→ Text

^^^^

I don't know how you get here from “predict the next word”

How “predict the next word” scales up

  • Many argue “predict the next token” is technically true but the wrong abstraction, like saying “humans fire neurons.”
  • Others insist it is the right level: at inference time that is literally what’s happening, and mystifying it is marketing.
  • Several point out modern systems add layers: instruction fine-tuning, RLHF/RL-based training, tool use, agents, context management, mixtures-of-experts—so the simple phrase hides a lot of machinery.
  • One subthread notes that the loss for “next N tokens” is effectively the same as for “next token,” so training is closer to “predict the rest of the book,” not just the next word.

Emergence, understanding, and “reasoning”

  • Some call the behavior “emergent” and liken it to ants or evolution: simple rules plus scale produce complex global behavior.
  • Others push back: we do have partial theories (generalization, world models, implicit bias of gradient descent), and “black box optimizer” doesn’t mean “no theory.”
  • There’s a long argument over whether internal representations count as “understanding” or just pattern-encoding; this quickly runs into definitional issues and consciousness debates.
  • A popular view: LLMs build rich latent structures over text (hierarchies of relations), which is enough to behave like they understand, but not to justify human-like terms such as “thought” or “reasoning.”

Capabilities and sharp limitations

  • Developers report that current coding agents handle small, well-scoped tasks well, but struggle badly with building nontrivial compilers/VMs, even with detailed specs and iterative tool access.
  • Agentic workflows (self-testing, iterative refinement, “thinking modes”) can help but don’t remove fundamental failure modes.

^^^^

→ Extracted information

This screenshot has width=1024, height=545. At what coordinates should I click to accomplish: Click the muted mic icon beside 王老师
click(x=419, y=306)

^^^^

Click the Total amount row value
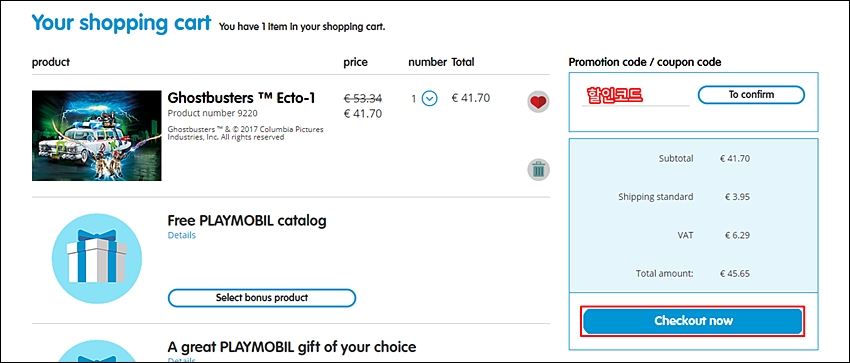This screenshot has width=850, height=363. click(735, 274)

^^^^

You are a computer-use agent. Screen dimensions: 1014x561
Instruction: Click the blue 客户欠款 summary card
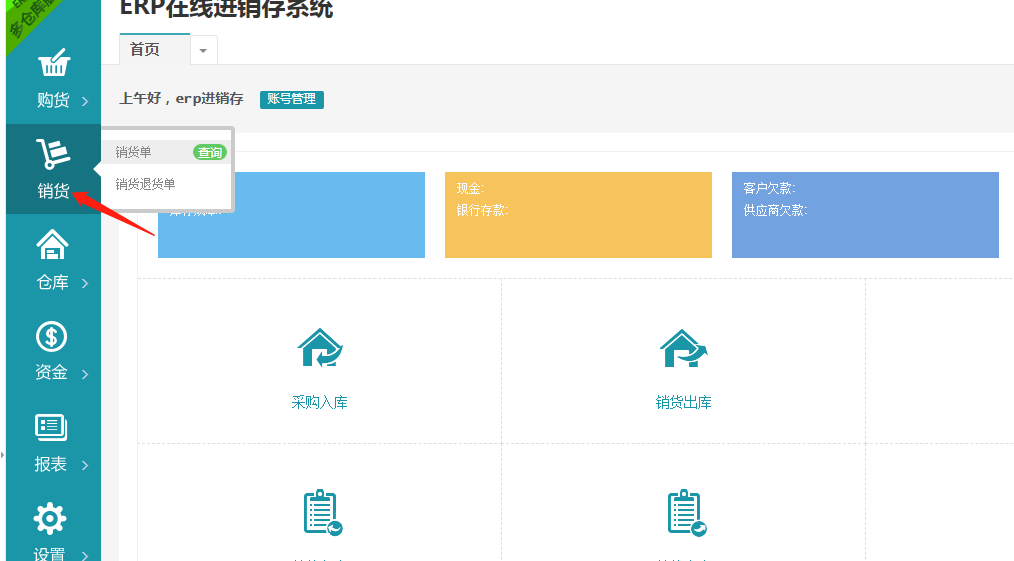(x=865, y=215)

^^^^

→ Problems to work on
• a. According to the thread summary on next-word prediction, what do developers say current coding agents struggle badly with?
• b. Output the part of the thread summary on next-word prediction from "Emergence, understanding, and" to "and consciousness debates.".
• c. Continue the thread summary on next-word prediction, beginning after its last line.

→ Task answers
• a. Building nontrivial compilers/VMs, even with detailed specs and iterative tool access.

• b.
Emergence, understanding, and “reasoning”

  • Some call the behavior “emergent” and liken it to ants or evolution: simple rules plus scale produce complex global behavior.
  • Others push back: we do have partial theories (generalization, world models, implicit bias of gradient descent), and “black box optimizer” doesn’t mean “no theory.”
  • There’s a long argument over whether internal representations count as “understanding” or just pattern-encoding; this quickly runs into definitional issues and consciousness debates.

• c.
  • LLM-based code review and prose review can be strong when heavily scaffolded (many subagents, strict rules, human curation), but off-the-shelf tools are often mediocre.
  • Common pathologies are documented: hallucinations, deleting tests to make them pass, ignoring constraints, failing to reliably read long structured context.

Novelty and creativity

  • Some users report personally “novel” suggestions (e.g., niche modeling workflows), but skeptics question whether anything is truly new versus recombination of training patterns.
  • Proposed benchmarks for genuine creativity include: cross-disciplinary scientific leaps or rediscovering major theories (e.g., relativity) from pre-theory data. No clear examples exist in the thread.

Training data, ownership, and future of writing

  • One camp thinks the key future status signal is being “wired into the LLMs”; others worry that works become tiny, uncompensated drops in an ever-growing ocean.
  • Strong pushback on the idea that original authors were fairly paid: many training datasets appear to include pirated or scraped works without consent or compensation.
  • Some fear a world where people mostly read digests, not originals; others see LLMs as tools that amplify experts but degrade the lower end of writing and reviewing.